Side Quests (priority 3) are unlocked once the agent has explored at least two areas beyond the spawn point. Four scenario types are randomly generated from the world's current state: collect (gather a specific number of a non-craftable object found somewhere in explored areas), craft (craft a target item whose recipe ingredients exist in explored areas), talk (find and speak to a specific NPC located somewhere in the world), and trade (buy a specific item from a merchant NPC). A side quest guide NPC is placed near the agent to track progress and list current tasks.
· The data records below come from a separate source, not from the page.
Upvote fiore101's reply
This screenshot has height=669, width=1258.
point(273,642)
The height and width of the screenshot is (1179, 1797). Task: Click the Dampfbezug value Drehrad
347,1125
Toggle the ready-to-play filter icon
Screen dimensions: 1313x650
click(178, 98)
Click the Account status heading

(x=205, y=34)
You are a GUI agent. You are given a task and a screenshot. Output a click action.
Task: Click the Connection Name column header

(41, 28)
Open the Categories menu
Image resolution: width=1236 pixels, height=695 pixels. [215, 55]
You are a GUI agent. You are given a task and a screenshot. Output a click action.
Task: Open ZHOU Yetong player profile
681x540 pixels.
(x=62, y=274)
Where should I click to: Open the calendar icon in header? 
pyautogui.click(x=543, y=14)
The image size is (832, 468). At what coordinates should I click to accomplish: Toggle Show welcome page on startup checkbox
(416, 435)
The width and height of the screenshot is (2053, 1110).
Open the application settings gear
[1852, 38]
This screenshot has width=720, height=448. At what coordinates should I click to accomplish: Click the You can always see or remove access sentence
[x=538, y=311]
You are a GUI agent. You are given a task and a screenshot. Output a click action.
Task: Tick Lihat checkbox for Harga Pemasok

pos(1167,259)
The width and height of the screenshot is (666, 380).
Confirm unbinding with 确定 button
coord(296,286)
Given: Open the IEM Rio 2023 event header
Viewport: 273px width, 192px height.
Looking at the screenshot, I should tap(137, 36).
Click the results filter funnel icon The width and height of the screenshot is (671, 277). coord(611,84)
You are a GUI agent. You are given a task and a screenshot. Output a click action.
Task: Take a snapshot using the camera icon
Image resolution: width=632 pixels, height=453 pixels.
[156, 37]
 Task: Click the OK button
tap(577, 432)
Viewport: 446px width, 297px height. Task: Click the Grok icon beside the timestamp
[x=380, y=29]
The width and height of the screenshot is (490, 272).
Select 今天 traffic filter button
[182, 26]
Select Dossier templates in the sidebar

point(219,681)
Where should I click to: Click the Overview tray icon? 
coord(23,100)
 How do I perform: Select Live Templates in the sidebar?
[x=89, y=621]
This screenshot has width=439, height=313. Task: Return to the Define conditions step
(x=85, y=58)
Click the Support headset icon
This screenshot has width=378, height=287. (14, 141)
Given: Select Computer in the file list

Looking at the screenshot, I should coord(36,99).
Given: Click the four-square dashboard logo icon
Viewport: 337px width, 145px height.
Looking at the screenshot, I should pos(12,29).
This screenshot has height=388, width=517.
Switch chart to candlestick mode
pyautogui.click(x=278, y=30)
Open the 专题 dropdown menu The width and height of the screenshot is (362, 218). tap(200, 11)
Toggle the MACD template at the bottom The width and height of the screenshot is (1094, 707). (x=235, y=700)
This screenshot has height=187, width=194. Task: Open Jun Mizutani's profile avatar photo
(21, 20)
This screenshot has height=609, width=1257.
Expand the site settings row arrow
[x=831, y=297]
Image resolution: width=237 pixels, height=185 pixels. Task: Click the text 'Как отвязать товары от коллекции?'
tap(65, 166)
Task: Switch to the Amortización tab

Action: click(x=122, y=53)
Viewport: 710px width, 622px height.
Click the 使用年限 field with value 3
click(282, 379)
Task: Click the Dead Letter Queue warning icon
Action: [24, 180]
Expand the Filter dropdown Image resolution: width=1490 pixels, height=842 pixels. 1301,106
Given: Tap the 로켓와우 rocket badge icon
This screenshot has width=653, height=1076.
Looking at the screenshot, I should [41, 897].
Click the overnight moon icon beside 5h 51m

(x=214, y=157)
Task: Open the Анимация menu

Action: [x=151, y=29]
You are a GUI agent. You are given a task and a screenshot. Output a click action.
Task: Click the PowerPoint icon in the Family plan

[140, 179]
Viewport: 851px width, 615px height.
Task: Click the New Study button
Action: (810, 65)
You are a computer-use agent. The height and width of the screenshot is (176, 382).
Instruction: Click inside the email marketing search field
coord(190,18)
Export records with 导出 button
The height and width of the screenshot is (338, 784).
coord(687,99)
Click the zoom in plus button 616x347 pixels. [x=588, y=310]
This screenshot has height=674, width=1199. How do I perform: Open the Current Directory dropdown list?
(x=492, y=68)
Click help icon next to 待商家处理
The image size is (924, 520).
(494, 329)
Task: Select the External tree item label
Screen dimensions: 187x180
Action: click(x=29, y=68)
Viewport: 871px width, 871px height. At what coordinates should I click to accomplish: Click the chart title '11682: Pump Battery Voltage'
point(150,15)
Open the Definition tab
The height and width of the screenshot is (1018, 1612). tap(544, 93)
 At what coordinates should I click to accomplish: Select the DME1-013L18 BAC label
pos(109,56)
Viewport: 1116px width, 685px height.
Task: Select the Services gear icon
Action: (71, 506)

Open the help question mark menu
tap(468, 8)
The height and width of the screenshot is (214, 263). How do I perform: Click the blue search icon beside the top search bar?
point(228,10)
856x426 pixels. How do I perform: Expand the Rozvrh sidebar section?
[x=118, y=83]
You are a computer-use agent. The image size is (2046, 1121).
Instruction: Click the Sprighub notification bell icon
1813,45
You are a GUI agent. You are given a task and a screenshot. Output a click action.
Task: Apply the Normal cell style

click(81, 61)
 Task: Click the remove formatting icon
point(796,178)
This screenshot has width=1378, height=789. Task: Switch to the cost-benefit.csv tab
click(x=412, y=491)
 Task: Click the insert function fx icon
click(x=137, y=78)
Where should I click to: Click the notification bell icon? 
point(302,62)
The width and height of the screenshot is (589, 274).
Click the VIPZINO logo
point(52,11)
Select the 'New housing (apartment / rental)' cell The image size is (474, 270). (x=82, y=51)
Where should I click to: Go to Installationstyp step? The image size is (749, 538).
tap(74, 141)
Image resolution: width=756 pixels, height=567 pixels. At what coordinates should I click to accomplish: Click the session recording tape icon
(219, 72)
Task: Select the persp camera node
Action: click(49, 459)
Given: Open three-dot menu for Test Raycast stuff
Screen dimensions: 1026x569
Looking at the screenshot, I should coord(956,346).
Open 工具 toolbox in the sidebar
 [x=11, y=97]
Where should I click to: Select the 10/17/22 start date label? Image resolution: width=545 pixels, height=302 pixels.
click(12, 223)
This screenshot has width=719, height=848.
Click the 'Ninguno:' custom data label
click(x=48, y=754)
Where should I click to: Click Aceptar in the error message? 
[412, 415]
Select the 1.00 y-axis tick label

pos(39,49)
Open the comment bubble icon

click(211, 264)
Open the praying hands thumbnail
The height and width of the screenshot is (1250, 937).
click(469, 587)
On completion, the agent receives a coin reward (1 to 3 coins for collect/talk, 3 to 6 coins for craft/trade) and a side_quest_completed event is emitted. New tasks of the same type are generated when the agent explores additional areas, so the side quest pool stays fresh as the world grows.

World Dynamics

World Expansion (priority 100) keeps the world from running out of content. When the agent has explored all currently accessible areas, this rule uses an LLM to generate a new batch of places, areas, objects, NPCs, and crafting recipes that extend the map. The generated content follows difficulty-progression guidelines (level 1-2 for basics, level 3-4 for intermediate, level 5+ for advanced) so that expansions produce tougher enemies, rarer materials, and deeper crafting chains as the agent advances. Area names are kept short and generic (e.g. "clearing", "ridge") since the containing place already provides thematic context. The generation prompt enforces mechanical usefulness: every material must appear in at least one recipe, every NPC must drop useful loot or sell useful items, and crafting chains should form multi-step progressions from raw materials to equipment. Because the LLM call can be slow, the expansion runs asynchronously in the background and is stitched into the world once the result is ready and validated.

Reward Breakdown

The base game uses DefaultRewardFunction, which computes a per-agent RewardBreakdown at the end of every step. The breakdown tracks eight components: exploration (+1 for each newly visited area), craft (+1 for each new object type crafted), kill (+1 per NPC killed), unique kill (+1 per unique NPC type killed for the first time), trade (+1 for each new object type traded), quest (+1 when a main quest chapter is advanced), side quest (+1 on side quest completion), and death (+1 penalty when the agent dies). Each component contributes to both a scalar score and an XP total; accumulated XP feeds into the agent's leveling system. Notably, no rewards are granted while the agent is still inside the tutorial area, so the tutorial serves purely as a learning phase.